Begin Supplied passage
What Does It Mean To Be Prophetic Today?

Kenyatta Gilbert talks with Walter Brueggemann about the prophetic call in 2018.

Kenyatta Gilbert, associate professor of homiletics at the Howard University School of Divinity: Professor Brueggemann, thank you for this opportunity to chat.

Walter Brueggemann, professor emeritus at Columbia Theological Seminary: Well, I’m so glad to be with you and get to talk.

Gilbert: So, what is a prophet?

Brueggemann: Well, in terms of the Old Testament that I spent my time with, I think a prophet is someone that tries to articulate the world as though God were really active in the world. And, that means on the one hand, to identify those parts of our world order that are contradictory to God, but on the other hand, it means to talk about the will and purpose that God has for the world that will indeed come to fruition even in circumstances that we can’t imagine. So, what that gives you is both judgement and hope, and as you know very well, the prophetic books of the Old Testament are always that combination of judgement and hope, which I think, in Christian tradition, factors out as crucifixion and resurrection. And we don’t often get that, the hope side, of the prophetic word in our own usage. What about you?

Gilbert: A prophet is someone who sees that this is not all there is, but is willing to face the fact that we are in a predicament and it’s only as we co-participate with God, can we find ourselves moving in the direction of a beloved community. So, when I think about what it means to be prophetic, I’m thinking, well, you talk about being numb to this present reality, you talk about royal consciousness, alternative consciousness. What do those things mean to you? And how are you able to find this language?

Brueggemann: Well I think it means to identify with some clarity and boldness the kinds of political economic practices that contradict the purposes of God, and if they contradict the purposes of God, they will come to no good end. So, if you think about economic injustice or if you think about ecological abuse of the environment, it is the path of disaster. And in the Old Testament they traced the path of disaster and it seems to me that our work now is to trace the path of disaster in which we are engaged. The amazing thing about the prophets is that they were able to pivot after they had done that to talk with confidence that God is working out an alternative world of well-being and justice and peace and security in spite of the contradiction. So, they were in the ancient world, they were courageous, and the prophets that we can identify now have the same kind of courage.

Gilbert: I think you’re right. I think if we can establish some sense of clarity about who we believe that God is in this world of radical pluralism... is it our work to get everyone on the same page when we think about God?
End Supplied passage
Begin Data for processing
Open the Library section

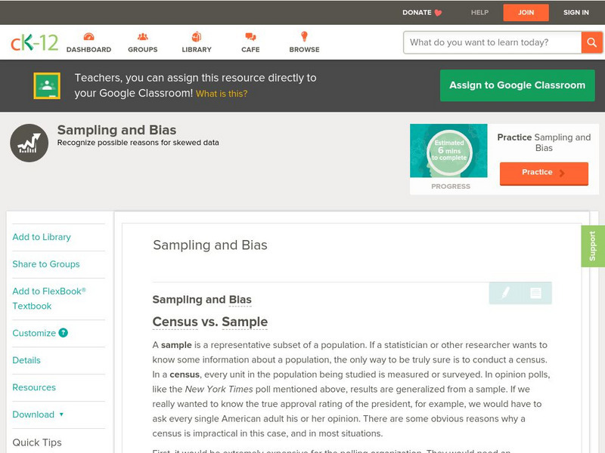tap(197, 42)
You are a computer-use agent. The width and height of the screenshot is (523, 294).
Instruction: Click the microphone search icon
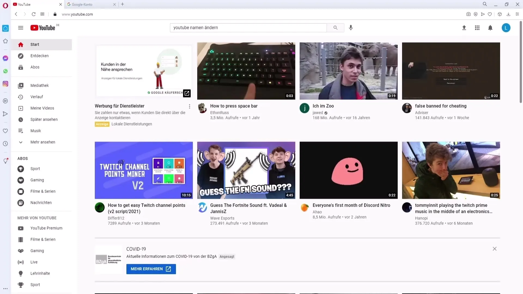click(x=351, y=28)
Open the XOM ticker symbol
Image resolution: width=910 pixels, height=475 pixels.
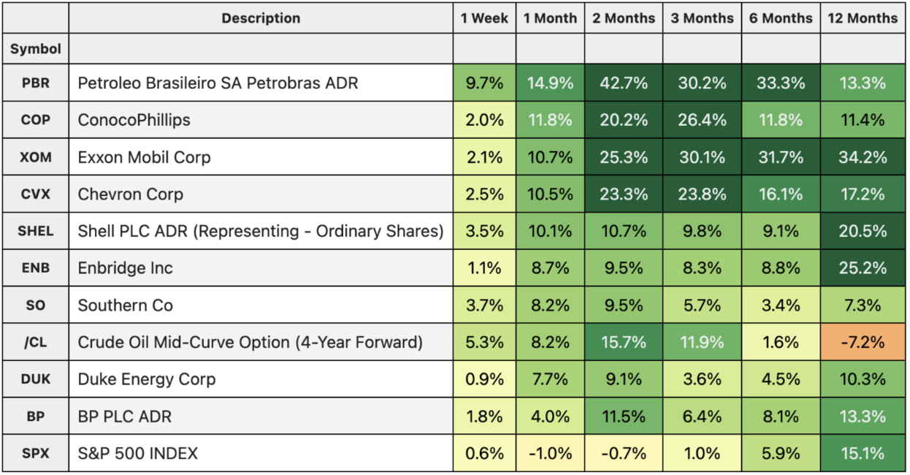coord(35,157)
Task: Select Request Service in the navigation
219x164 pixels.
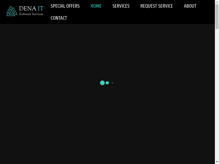Action: [x=157, y=6]
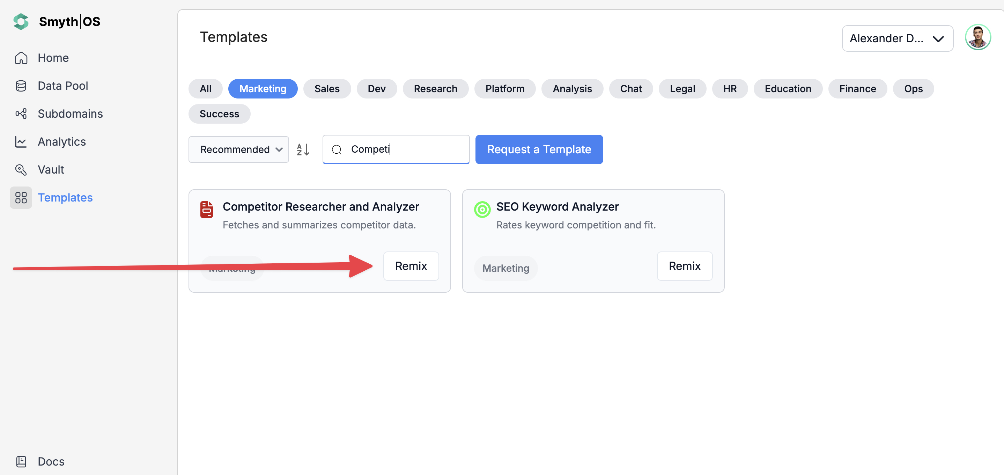Open Analytics chart icon

(x=21, y=142)
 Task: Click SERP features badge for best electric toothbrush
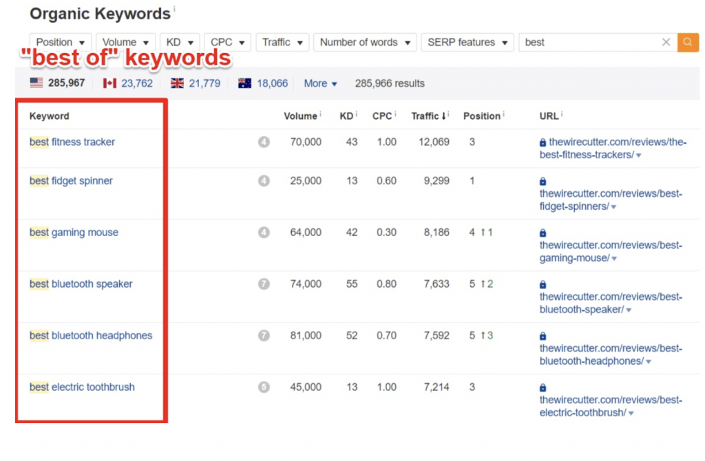click(264, 387)
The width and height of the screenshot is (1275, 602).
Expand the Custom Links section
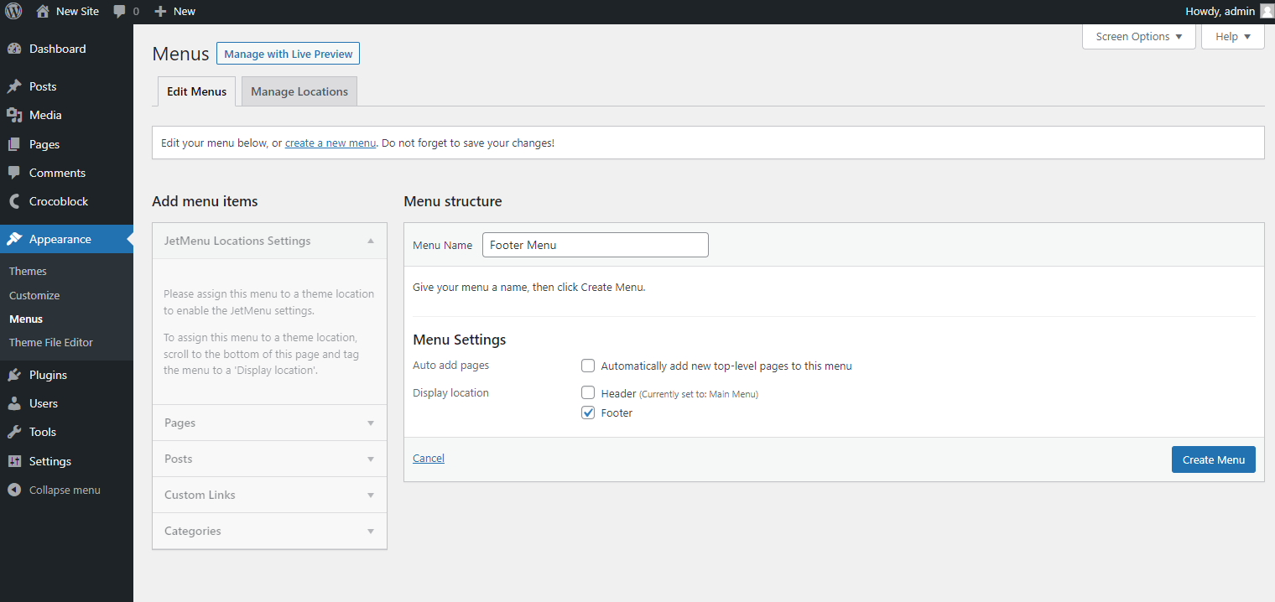click(269, 495)

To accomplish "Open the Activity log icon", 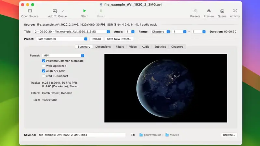I will pyautogui.click(x=235, y=11).
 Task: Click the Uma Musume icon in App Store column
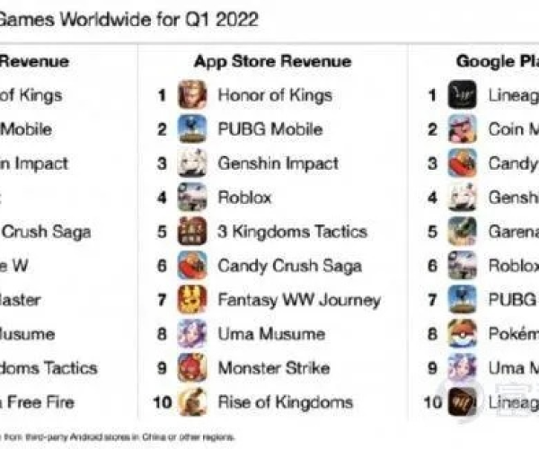[192, 334]
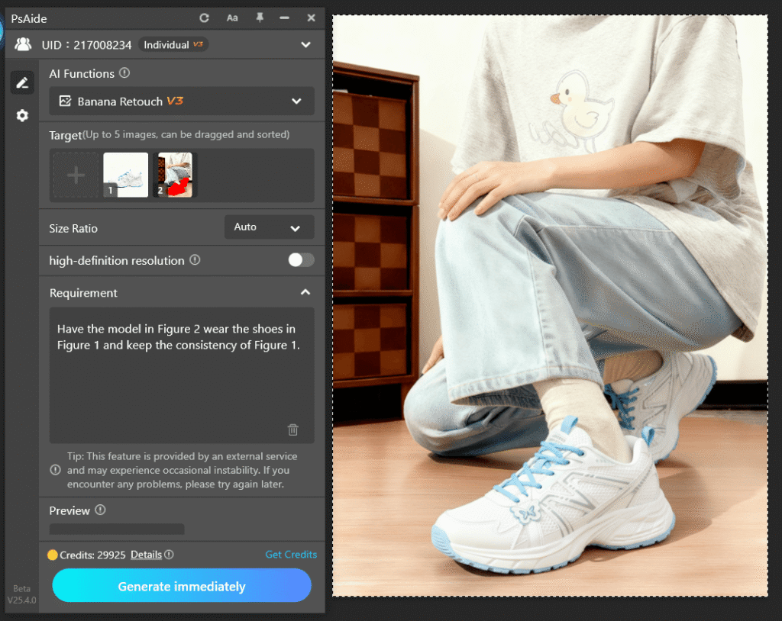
End Data for processing
## Actions to take
a: Using only the interview on the prophetic call, decide whether each statement below agrees with it: (i) Brueggemann says the prophetic books of the Old Testament combine judgement and hope; (ii) Gilbert is a professor emeritus at Columbia Theological Seminary; (iii) Brueggemann says the ancient prophets lacked courage. Answer yes or no for each and quote the words of the interview that decide it.
b: Identify every line of the rows that contains the string "pixels", and copy each of those lines.

## Responses
a:
(i) Yes: "the prophetic books of the Old Testament are always that combination of judgement and hope"
(ii) No: "Kenyatta Gilbert, associate professor of homiletics at the Howard University School of Divinity"
(iii) No: "So, they were in the ancient world, they were courageous"

b:
Image resolution: width=910 pixels, height=475 pixels.
219x164 pixels.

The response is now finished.